The bonus is an acceleration of tax depreciation to which the owner of a project would have been entitled anyway. The owner gets a much larger depreciation deduction the first year and smaller ones later. His depreciation allowance in the year the project is put into service is a) (30% of his “tax basis” in the project (basically the cost of the project) (plus b) depreciation for that year calculated in the regular manner on the remaining 70% of basis. For example, without the bonus, the first-year depreciation deduction on a wind project that cost $100 million to build is $20 million. With the bonus, it is $44 million. Depreciation in later years is reduced commensurately, since only $100 million in depreciation can be claimed in total.

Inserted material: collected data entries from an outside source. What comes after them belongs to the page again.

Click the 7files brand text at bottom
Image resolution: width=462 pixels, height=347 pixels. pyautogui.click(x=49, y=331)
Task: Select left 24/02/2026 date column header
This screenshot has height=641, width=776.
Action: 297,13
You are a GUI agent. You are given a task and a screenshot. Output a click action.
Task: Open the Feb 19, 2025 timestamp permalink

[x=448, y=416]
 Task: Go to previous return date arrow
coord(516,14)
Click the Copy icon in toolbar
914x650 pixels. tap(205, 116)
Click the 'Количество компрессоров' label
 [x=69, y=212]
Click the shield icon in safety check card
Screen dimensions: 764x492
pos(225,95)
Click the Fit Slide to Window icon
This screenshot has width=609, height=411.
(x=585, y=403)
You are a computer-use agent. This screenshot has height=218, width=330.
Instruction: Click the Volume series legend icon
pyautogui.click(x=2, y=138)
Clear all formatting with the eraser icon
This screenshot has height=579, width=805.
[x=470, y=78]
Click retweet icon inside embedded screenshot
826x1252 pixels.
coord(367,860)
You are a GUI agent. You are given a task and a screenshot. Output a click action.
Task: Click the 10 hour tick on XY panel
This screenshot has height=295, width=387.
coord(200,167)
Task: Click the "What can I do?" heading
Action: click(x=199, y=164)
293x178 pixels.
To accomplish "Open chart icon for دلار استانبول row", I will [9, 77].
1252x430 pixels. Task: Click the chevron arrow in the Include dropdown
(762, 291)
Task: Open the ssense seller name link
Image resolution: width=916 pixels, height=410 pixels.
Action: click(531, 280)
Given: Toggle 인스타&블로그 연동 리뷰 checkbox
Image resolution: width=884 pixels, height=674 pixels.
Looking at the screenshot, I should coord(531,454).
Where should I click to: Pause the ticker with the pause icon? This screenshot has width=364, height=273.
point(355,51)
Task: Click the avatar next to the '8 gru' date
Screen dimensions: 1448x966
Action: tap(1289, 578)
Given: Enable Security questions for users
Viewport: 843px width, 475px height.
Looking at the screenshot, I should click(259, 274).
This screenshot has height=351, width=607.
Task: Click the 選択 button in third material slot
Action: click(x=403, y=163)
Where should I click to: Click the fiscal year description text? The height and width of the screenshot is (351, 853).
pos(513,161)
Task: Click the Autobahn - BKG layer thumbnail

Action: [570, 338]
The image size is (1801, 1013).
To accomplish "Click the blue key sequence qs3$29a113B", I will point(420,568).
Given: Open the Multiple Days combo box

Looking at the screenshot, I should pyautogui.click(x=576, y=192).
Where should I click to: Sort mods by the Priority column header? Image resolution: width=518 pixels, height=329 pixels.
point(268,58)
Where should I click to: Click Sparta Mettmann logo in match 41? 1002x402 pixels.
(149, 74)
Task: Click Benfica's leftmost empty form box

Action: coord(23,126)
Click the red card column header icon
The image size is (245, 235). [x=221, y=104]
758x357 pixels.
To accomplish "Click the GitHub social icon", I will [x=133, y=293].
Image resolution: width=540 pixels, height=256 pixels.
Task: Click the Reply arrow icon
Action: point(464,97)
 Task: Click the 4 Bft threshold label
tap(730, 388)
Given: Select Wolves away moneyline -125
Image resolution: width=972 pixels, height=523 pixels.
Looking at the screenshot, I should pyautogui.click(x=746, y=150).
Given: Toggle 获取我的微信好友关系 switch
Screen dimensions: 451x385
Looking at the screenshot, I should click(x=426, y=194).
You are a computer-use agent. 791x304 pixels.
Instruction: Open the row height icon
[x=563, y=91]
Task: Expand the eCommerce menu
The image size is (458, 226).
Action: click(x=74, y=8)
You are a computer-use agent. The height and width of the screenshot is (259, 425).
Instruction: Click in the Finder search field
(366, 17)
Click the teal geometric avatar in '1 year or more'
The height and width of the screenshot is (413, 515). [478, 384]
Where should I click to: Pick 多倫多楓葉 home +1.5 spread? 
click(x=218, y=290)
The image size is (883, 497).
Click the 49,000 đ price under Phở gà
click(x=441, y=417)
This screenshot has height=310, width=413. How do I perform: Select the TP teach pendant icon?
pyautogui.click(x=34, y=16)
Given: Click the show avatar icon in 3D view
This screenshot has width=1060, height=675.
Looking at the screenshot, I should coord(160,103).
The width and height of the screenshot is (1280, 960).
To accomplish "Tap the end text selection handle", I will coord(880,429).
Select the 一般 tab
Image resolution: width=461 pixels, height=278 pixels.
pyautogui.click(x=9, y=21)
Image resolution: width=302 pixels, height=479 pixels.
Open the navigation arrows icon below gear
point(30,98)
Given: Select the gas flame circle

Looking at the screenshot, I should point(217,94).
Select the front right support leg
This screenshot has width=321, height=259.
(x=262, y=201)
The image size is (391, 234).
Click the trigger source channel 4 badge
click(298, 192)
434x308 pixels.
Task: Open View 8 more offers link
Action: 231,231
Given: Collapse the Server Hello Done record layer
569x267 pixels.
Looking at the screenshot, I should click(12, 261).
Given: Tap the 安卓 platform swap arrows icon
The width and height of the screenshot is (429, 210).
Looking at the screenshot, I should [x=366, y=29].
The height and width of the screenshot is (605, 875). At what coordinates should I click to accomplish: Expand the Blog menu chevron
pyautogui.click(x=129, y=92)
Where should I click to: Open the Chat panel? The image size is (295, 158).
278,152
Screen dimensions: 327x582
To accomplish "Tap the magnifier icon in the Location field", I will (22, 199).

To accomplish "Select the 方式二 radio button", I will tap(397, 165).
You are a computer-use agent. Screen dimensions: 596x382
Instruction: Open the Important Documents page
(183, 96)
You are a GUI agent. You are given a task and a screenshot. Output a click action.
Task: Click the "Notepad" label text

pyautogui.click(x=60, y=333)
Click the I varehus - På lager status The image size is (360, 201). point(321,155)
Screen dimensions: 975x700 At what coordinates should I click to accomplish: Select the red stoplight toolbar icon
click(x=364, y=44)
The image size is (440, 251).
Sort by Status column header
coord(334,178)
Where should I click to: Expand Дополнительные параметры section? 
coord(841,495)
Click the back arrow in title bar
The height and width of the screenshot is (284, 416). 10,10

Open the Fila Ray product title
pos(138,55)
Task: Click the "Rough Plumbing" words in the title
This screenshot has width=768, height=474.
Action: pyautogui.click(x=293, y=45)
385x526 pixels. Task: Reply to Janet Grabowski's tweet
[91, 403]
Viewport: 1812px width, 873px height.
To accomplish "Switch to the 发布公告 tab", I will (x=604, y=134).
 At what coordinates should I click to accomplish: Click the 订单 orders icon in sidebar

A company will not be able to claim the bonus if it was committed to the investment before September 11 last year.

It is unclear how to apply this principle to many power projects. The IRS is expected to issue guidance by next June.

The House and Senate tax-writing committees weighed in during November with a draft technical corrections bill that the committees hope to put through Congress next year. Under this bill, a project would not qualify for the bonus if anyone had signed a binding construction contract before September 11 last year to have the project built. The committee staffs are still debating whether equity investors who form a partnership during construction with the developer of a project that does not qualify for a bonus would still be able to claim a bonus on their spending after they become partners to complete such a project.

The depreciation bonus can only be claimed on assets in the United States. Assets used in US possessions, like Puerto Rico and the US Virgin Islands, also qualify. The bonus cannot be claimed on property that has been financed with tax-exempt bonds or that is “used” by a municipality.

Only the first company to put the asset in service qualifies for a bonus. The goal is to encourage US businesses to buy new equipment — not churn used assets.

Projects that are placed in service in 2004 after September 10 that year will only qualify for the depreciation bonus if a binding contract to acquire the project is signed or — in cases where the taxpayer is building the project himself — if construction begins no later than September 10.

There has been speculation in Washington that the deadline to place projects in service will be extended. Five Republican members of the House Ways and Means Committee are already on record as in favor of making the depreciation bonus permanent.